Tiririca foi denunciado por falsidade ideológica e pode não assumir o cargo. Pela Constituição, quem não sabe ler e escrever não pode ser eleito. O artista, então, virou alvo de duas representações na Justiça. Uma delas já foi aceita pelo juiz da 1ª Zona Eleitoral de São Paulo, Aloísio Sérgio Rezende Silveira, que deu prazo de dez dias para que a defesa do artista se manifeste. Nesta representação, o promotor afirma que Tiririca é analfabeto, o que descumpre uma exigência constitucional para aqueles que pretendem ocupar cargos eletivos.
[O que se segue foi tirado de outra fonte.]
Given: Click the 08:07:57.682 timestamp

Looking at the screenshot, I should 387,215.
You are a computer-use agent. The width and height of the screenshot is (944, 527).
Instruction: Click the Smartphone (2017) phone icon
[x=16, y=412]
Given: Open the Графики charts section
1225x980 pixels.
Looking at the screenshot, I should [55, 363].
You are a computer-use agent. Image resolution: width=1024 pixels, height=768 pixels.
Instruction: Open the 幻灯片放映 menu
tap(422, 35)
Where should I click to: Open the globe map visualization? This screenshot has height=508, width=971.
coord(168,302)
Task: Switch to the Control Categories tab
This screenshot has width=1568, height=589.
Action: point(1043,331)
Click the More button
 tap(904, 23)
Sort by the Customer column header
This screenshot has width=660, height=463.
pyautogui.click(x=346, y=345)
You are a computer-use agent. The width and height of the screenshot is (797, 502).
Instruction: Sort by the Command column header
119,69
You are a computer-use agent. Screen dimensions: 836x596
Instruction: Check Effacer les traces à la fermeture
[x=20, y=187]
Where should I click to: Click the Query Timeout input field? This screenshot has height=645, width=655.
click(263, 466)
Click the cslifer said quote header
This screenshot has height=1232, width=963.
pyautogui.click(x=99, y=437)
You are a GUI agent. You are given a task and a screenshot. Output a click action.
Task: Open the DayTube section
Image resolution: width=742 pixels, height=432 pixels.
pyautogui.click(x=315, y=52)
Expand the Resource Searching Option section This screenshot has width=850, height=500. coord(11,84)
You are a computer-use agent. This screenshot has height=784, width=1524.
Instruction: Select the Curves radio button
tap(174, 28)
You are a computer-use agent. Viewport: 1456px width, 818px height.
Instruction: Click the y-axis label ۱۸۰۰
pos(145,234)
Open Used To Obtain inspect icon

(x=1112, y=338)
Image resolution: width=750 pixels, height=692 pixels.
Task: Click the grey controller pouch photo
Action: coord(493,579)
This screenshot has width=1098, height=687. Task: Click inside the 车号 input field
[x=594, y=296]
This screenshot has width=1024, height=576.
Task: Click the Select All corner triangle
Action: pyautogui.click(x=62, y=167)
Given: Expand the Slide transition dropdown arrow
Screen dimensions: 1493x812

A outra tem relação com a possibilidade de o candidato ter falsificado a declaração de próprio punho entregue ao Tribunal Regional Eleitoral (TRE).
Tiririca tem até o dia 24 de outubro para apresentar sua defesa. Ele terá de escrever, na frente do juiz, uma declaração igual à do registro da candidatura. “Ser ou não alfabetizado é uma questão de oportunidade. Agora, esconder a sua condição de analfabeto para disputar uma eleição valendo-se de sua popularidade, isso não é oportunidade, isso é oportunismo”, afirma o promotor Maurício Antônio Lopes.